START TASK MATERIAL
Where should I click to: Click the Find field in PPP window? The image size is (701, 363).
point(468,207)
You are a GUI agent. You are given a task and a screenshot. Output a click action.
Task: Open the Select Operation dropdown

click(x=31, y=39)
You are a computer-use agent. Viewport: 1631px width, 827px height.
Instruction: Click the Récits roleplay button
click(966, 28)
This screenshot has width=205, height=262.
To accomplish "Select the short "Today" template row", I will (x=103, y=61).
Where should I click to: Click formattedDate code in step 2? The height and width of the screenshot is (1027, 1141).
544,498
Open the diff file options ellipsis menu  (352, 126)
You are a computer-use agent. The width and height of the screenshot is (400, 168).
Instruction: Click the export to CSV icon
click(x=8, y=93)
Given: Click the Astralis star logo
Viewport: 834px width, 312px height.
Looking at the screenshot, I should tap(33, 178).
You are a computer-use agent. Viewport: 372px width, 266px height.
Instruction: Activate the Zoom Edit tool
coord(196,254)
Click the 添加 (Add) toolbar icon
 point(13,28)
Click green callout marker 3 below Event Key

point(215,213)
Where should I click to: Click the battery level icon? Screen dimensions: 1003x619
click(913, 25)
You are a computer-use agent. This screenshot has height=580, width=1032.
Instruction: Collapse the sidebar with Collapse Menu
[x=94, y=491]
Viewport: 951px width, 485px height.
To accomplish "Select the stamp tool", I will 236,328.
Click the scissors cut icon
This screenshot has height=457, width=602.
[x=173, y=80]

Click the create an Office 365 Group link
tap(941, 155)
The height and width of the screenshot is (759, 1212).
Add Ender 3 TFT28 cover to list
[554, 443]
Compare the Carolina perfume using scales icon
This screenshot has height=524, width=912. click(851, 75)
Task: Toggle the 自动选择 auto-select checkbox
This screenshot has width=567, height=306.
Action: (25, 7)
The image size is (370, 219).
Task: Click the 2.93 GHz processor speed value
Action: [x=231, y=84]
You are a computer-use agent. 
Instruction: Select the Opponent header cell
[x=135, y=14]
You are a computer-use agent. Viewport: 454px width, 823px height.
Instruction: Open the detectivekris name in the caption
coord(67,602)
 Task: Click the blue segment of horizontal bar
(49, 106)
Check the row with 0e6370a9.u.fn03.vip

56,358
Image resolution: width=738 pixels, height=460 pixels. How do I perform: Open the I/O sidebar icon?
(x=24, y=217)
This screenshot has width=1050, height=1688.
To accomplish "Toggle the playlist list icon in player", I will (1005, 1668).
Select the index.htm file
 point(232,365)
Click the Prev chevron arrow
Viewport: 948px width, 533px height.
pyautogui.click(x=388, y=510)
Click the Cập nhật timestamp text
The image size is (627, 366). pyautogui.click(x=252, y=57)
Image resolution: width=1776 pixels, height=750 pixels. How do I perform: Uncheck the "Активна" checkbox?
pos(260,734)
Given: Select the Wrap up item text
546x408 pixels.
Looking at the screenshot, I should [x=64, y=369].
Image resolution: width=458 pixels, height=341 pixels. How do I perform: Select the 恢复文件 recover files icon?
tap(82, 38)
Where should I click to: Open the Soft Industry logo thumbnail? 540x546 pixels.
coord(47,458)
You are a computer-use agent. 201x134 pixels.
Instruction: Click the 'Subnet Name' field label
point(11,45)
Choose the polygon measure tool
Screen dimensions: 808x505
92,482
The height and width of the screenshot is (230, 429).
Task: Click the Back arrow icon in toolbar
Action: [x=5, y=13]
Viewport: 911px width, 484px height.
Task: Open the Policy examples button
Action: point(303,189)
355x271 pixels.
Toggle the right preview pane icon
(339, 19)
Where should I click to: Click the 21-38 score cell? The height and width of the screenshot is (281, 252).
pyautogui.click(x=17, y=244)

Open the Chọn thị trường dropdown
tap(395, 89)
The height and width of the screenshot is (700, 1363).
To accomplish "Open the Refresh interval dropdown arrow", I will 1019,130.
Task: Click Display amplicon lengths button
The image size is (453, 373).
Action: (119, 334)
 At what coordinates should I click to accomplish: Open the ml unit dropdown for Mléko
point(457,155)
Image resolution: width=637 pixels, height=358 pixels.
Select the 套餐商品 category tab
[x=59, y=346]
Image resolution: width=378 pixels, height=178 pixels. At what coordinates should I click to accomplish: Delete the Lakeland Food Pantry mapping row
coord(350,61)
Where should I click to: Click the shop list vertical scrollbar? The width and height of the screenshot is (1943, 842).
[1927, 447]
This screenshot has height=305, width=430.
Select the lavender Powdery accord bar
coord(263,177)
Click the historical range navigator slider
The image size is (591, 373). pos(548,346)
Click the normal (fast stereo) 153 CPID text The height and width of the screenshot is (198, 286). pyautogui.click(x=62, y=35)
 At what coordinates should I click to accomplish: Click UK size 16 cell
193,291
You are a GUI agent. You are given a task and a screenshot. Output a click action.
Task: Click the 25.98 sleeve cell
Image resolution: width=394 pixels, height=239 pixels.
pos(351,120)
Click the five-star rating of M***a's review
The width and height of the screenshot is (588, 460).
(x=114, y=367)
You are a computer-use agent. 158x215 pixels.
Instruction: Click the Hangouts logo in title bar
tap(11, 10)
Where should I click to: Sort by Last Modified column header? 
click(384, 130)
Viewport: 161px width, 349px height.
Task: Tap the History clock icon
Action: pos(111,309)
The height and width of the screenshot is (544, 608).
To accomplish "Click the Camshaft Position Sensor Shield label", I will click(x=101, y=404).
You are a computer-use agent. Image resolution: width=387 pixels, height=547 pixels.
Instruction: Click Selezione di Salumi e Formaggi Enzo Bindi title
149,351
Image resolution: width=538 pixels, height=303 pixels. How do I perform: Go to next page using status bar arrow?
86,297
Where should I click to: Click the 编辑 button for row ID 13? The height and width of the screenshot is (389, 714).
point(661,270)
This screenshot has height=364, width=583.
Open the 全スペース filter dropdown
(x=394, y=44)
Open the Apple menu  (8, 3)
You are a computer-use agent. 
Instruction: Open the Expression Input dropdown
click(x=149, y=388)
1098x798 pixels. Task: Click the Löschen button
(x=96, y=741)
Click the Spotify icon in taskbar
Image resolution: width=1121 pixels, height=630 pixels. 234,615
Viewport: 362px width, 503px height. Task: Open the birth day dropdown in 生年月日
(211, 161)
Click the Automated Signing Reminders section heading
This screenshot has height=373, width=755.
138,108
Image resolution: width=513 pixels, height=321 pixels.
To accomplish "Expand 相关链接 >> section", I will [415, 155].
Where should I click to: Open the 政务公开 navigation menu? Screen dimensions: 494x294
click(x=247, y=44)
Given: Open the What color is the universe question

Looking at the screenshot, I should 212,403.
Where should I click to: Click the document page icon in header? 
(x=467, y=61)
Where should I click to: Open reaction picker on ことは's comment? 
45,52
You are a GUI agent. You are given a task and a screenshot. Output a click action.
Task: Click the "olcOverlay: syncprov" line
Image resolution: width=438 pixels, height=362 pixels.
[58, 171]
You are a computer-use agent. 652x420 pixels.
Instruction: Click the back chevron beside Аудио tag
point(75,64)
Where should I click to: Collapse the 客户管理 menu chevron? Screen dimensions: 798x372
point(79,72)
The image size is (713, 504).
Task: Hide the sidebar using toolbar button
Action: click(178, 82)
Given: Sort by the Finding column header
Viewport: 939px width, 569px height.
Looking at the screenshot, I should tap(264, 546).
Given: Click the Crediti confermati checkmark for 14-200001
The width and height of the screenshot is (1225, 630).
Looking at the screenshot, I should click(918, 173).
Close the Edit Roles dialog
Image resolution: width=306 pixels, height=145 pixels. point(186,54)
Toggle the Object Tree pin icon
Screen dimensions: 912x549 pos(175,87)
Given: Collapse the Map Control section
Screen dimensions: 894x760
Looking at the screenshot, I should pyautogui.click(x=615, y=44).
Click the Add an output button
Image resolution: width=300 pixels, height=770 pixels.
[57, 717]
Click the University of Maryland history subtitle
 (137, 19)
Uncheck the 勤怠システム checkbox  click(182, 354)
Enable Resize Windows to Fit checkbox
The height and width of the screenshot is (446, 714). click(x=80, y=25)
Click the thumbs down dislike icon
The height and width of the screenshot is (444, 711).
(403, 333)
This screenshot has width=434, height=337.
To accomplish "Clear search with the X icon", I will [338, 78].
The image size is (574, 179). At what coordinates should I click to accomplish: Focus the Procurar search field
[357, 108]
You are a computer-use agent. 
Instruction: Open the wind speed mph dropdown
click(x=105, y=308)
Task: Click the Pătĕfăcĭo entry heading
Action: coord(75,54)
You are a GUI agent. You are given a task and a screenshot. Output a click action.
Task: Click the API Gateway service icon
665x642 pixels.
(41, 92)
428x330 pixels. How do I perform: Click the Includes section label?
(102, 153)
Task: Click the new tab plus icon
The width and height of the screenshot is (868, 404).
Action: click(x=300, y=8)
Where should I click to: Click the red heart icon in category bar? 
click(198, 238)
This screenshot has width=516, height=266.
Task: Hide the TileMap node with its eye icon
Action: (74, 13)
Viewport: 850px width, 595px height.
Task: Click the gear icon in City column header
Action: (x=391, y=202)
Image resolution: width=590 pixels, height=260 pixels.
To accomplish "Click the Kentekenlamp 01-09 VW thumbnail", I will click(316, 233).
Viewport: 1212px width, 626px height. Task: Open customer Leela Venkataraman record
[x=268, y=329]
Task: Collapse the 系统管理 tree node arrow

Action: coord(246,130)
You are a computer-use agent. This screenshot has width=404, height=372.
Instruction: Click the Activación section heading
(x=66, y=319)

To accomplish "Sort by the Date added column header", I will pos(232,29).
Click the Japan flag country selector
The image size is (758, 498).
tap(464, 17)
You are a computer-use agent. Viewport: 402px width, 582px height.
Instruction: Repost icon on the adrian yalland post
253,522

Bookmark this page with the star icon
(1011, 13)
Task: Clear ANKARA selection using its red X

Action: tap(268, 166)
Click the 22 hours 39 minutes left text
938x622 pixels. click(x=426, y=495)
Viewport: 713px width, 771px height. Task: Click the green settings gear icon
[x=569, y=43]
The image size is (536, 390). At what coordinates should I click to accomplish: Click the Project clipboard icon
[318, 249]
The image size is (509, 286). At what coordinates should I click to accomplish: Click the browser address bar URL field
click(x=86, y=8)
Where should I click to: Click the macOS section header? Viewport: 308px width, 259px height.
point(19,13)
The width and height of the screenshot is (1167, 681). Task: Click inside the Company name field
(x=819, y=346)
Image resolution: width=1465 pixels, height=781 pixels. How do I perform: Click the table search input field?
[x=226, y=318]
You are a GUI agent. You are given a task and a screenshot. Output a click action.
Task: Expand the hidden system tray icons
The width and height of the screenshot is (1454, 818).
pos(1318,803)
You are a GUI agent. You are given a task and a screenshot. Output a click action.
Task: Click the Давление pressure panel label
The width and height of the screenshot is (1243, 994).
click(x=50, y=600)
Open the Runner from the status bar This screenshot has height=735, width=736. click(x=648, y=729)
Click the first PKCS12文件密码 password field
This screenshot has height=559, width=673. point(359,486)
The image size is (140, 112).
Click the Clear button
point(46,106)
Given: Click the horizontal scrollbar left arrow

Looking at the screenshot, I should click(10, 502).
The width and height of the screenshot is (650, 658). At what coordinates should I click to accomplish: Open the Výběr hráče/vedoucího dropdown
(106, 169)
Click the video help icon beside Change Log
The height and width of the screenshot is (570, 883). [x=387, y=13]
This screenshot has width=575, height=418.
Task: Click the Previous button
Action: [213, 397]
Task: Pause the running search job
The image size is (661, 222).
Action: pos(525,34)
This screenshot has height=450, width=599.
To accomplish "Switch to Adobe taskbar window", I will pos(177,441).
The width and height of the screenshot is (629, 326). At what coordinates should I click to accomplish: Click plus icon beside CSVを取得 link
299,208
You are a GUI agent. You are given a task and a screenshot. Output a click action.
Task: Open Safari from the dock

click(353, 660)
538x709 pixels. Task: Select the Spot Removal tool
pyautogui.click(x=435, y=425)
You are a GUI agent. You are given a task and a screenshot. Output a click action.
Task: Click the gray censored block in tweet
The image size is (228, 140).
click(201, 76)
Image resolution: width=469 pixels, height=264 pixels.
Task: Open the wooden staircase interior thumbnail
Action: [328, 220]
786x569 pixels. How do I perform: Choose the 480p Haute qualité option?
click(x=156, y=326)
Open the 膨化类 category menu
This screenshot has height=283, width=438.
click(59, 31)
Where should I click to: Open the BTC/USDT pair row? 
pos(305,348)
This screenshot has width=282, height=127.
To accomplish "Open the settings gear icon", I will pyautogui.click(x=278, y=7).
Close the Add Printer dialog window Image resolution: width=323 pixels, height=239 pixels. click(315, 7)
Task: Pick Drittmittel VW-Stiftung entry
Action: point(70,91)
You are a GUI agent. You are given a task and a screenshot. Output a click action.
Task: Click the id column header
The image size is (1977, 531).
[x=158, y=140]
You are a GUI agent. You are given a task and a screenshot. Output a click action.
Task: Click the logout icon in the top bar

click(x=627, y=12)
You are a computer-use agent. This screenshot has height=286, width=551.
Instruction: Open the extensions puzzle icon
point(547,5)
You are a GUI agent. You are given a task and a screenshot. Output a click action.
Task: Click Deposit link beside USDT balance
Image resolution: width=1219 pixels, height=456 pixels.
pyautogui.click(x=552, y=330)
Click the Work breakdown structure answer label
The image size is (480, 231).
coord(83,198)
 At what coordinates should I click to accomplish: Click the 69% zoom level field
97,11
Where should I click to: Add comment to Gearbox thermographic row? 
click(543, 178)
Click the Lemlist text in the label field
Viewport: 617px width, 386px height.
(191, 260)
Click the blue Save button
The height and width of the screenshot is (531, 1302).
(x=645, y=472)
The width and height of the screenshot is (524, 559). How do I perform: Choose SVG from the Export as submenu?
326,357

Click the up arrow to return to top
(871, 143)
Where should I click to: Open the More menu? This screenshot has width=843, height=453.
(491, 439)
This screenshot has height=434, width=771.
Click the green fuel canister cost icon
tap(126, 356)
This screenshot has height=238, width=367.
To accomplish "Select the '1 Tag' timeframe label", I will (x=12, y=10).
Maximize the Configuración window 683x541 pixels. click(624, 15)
END TASK MATERIAL
WORK ORDER — Could you write out exactly the lines above, starting at the first one and ending with the line that has "Open the diff"?

ANSWER BOX —
Where should I click to: Click the Find field in PPP window? The image size is (701, 363).
point(468,207)
You are a GUI agent. You are given a task and a screenshot. Output a click action.
Task: Open the Select Operation dropdown

click(x=31, y=39)
You are a computer-use agent. Viewport: 1631px width, 827px height.
Instruction: Click the Récits roleplay button
click(966, 28)
This screenshot has width=205, height=262.
To accomplish "Select the short "Today" template row", I will (x=103, y=61).
Where should I click to: Click formattedDate code in step 2? The height and width of the screenshot is (1027, 1141).
544,498
Open the diff file options ellipsis menu  (352, 126)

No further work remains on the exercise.